— start Record list —
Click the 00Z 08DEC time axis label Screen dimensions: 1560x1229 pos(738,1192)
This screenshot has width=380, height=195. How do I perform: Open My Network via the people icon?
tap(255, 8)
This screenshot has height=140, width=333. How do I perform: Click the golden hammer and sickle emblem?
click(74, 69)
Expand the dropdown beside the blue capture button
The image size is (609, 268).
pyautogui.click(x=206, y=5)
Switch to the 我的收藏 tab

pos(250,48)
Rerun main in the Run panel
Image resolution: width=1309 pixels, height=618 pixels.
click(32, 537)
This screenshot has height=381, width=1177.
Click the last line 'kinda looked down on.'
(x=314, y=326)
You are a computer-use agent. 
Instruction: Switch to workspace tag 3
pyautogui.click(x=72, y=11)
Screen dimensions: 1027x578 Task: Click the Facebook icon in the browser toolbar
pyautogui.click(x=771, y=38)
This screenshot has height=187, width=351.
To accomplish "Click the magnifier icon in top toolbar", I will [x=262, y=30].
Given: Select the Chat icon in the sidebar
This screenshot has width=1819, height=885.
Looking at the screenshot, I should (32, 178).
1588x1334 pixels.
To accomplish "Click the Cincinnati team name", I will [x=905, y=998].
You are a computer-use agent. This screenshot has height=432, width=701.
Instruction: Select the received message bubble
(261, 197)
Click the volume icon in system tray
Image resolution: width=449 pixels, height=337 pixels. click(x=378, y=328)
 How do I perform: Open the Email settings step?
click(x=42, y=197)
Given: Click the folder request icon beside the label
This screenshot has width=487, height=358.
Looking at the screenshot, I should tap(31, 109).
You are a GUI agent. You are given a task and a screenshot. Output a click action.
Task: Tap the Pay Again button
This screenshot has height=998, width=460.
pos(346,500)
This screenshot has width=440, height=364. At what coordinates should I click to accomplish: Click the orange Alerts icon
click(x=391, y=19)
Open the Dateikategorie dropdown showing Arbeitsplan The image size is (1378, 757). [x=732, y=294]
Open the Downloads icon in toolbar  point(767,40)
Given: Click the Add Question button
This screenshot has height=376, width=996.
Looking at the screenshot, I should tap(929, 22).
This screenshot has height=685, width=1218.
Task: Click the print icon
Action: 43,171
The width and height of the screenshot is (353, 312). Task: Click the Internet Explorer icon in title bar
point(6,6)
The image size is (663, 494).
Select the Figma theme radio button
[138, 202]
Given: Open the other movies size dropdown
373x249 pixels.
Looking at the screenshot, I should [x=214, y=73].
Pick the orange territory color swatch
— end Record list —
| Set problem |
Reproduce verbatim the lines of the listing from the one containing "This screenshot has height=381, width=1177." through the one containing "click(x=42, y=197)", including both of those lines.

| Expected answer |
This screenshot has height=381, width=1177.
Click the last line 'kinda looked down on.'
(x=314, y=326)
You are a computer-use agent. 
Instruction: Switch to workspace tag 3
pyautogui.click(x=72, y=11)
Screen dimensions: 1027x578 Task: Click the Facebook icon in the browser toolbar
pyautogui.click(x=771, y=38)
This screenshot has height=187, width=351.
To accomplish "Click the magnifier icon in top toolbar", I will [x=262, y=30].
Given: Select the Chat icon in the sidebar
This screenshot has width=1819, height=885.
Looking at the screenshot, I should (32, 178).
1588x1334 pixels.
To accomplish "Click the Cincinnati team name", I will [x=905, y=998].
You are a computer-use agent. This screenshot has height=432, width=701.
Instruction: Select the received message bubble
(261, 197)
Click the volume icon in system tray
Image resolution: width=449 pixels, height=337 pixels. click(x=378, y=328)
 How do I perform: Open the Email settings step?
click(x=42, y=197)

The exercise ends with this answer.